In dieser dritten Ausstellung des Künstlers bei Van Horn sehen wir eine präzise Setzung neuer Arbeiten, die sich vollständig auf das Material und den Raum einlassen. Gerold Miller bewegt sich mit seinen Werken an der Grenze zwischen Bild und Körper. Sind Millers Werke noch Malerei oder bereits Skulptur? Aspekte beider Kategorien können angeführt werden, die Werke selber weisen jeweils darüber hinaus. Miller beschrieb diesen widersprüchlichen Effekt wie folgt: „Als ‚Bilder ohne Bild‘ sind sie weder Verweise auf etwas Vorhandenes, noch regen sie Assoziationen an. Dennoch beschäftigen sie sich explizit mit Fragen der Bildhaftigkeit.“

Als Betrachter erleben wir ein Paradoxon: Durch die Werke, die sehr entschlossen im Raum positioniert und ganz im Realen und Gegenwärtigen verankert sind, können wir einerseits die gesamte Bildgeschichte unserer Kultur in Erinnerung rufen, andererseits blicken wir in einen unbestimmten und offenen Raum der Möglichkeiten. Millers Werke öffnen den Raum um sich herum. Ihre Existenz als Objekte in diesem Raum ist physisch eindeutig, bleibt aber durchlässig.

Die Wahrnehmung eines Kunstwerks löst grundsätzlich ein paralleles Sehen, Denken, Erinnern und Fühlen aus. Gerold Miller steuert diesen Prozess durch die Wahl von Form, Material und Farbe in seinen Werken äußerst bewusst. Ein erstes Erfassen des Werks erfolgt unmittelbar, doch dann eröffnet sich ein weiterer Raum– sowohl im physischen als auch im metaphorischen Sinne. In seiner Kunst gibt es nichts, was man als Mittelweg bezeichnen könnte. Er bietet keinen Rückzugsort; seine Objekte wirken wie eine Linse: Objekt der Beobachtung, Blickrichtung und Reflexion zugleich. Wir werden mit unserer eigenen Art wahrzunehmen, unseren Gedanken, unserer Gegenwart konfrontiert.
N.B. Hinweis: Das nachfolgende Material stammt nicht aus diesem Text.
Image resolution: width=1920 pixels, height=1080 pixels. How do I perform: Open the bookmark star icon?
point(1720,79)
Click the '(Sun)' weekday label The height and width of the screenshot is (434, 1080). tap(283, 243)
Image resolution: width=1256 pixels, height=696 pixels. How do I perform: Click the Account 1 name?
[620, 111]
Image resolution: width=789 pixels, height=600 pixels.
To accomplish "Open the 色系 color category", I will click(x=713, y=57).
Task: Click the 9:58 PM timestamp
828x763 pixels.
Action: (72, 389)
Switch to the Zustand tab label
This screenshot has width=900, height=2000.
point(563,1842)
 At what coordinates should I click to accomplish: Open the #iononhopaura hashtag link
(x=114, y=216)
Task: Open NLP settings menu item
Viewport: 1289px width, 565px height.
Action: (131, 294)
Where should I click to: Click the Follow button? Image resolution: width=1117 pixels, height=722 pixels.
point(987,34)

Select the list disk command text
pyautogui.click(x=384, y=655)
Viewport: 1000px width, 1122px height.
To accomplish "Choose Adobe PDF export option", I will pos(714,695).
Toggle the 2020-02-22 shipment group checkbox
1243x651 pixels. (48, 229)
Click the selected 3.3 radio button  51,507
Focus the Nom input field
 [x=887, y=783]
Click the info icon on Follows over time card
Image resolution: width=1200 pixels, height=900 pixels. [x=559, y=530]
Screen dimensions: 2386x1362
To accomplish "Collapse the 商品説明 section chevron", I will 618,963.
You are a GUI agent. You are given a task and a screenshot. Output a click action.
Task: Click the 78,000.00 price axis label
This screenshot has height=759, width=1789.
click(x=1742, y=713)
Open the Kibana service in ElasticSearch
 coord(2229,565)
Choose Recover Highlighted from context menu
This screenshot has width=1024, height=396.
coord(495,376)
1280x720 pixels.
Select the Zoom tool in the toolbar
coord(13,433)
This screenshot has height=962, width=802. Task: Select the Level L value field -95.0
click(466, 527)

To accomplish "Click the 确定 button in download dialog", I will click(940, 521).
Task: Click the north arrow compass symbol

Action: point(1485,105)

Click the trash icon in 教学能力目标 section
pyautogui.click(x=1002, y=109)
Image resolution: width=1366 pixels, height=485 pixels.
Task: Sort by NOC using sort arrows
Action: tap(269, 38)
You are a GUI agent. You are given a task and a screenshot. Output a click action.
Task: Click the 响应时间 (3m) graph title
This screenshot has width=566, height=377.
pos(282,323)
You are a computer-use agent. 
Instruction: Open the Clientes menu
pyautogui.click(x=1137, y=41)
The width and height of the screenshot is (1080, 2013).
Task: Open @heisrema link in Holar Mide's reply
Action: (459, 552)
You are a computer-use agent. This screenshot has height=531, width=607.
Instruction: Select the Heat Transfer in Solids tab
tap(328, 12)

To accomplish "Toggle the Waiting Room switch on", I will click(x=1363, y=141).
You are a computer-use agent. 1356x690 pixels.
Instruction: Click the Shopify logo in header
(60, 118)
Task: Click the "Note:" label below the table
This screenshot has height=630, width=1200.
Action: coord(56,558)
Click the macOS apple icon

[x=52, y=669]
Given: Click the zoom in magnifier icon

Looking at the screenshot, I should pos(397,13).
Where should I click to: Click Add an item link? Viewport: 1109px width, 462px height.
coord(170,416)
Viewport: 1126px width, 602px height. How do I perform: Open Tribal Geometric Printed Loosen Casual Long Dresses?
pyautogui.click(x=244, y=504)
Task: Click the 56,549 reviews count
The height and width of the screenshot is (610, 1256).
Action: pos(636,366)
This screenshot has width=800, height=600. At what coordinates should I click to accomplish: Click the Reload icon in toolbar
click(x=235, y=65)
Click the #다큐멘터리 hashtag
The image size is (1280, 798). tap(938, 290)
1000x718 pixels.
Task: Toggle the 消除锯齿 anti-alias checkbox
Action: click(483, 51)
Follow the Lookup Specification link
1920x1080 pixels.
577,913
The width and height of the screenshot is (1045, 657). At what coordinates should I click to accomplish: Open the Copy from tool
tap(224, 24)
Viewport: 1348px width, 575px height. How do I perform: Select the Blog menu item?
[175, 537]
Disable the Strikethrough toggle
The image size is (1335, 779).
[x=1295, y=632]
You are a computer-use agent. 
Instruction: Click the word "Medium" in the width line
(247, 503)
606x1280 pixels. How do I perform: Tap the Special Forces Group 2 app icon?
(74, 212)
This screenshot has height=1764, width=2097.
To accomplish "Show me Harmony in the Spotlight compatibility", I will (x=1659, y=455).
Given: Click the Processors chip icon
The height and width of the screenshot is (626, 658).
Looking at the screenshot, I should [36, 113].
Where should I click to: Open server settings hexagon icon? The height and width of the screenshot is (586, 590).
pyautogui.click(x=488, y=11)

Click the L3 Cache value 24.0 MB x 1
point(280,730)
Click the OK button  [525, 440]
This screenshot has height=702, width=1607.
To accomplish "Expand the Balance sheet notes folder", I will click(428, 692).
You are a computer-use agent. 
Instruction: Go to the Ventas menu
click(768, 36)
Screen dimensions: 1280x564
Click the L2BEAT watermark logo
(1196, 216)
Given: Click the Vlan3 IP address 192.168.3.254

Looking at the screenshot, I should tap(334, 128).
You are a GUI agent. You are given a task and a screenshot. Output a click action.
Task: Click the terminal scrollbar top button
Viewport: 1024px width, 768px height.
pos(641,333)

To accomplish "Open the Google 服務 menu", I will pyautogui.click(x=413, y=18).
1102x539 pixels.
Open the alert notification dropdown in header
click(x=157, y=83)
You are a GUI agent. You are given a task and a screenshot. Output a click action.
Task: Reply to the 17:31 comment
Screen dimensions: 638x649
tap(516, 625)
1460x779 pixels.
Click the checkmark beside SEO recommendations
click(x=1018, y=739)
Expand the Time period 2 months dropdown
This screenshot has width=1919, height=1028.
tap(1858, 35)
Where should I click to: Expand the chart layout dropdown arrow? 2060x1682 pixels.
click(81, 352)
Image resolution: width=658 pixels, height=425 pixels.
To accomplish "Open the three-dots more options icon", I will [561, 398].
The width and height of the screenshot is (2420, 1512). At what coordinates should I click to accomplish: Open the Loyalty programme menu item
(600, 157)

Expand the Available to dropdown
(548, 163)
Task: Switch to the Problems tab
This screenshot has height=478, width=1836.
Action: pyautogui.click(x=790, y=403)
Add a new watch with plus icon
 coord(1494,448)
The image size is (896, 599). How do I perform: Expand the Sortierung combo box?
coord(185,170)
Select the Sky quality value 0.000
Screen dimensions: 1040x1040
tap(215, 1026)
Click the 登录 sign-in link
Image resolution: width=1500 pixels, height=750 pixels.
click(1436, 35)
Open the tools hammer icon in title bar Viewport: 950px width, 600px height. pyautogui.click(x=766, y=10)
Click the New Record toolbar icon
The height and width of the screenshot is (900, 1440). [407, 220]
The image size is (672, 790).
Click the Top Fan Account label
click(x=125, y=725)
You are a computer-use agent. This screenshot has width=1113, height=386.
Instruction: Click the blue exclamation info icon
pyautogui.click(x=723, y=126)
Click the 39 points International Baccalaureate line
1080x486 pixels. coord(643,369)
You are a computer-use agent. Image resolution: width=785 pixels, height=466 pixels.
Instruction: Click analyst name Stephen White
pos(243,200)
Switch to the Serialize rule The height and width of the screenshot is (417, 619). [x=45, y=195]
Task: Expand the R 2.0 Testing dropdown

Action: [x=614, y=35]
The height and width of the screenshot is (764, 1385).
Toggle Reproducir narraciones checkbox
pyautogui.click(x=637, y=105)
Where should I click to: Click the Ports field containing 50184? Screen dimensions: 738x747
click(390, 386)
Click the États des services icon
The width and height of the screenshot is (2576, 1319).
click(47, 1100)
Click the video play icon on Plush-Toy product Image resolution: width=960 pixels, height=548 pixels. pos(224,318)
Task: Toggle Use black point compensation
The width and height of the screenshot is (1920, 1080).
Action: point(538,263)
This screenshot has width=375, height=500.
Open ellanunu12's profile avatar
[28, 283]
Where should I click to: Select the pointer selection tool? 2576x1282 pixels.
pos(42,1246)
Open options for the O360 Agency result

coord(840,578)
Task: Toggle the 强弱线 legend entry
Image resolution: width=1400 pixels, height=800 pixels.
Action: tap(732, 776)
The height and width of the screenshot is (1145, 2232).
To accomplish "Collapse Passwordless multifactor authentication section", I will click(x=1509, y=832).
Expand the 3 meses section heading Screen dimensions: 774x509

Seine Werke bringen durch Reflexionen auf ihren eigenen makellosen Oberflächen den Raum ins Spiel, lassen ihn geradezu in sich hineinfließen. Letztendlich ist jedoch die Offenheit der Werke, ihre sprichwörtliche Oberflächlichkeit, ihre wesentliche Kraft. „Die Realität ist die Substanz meiner Arbeit. Seit Beginn meiner künstlerischen Laufbahn beschäftige ich mich mit dem Rückzug aus dem Bild, ohne es tatsächlich hinter mir zu lassen“.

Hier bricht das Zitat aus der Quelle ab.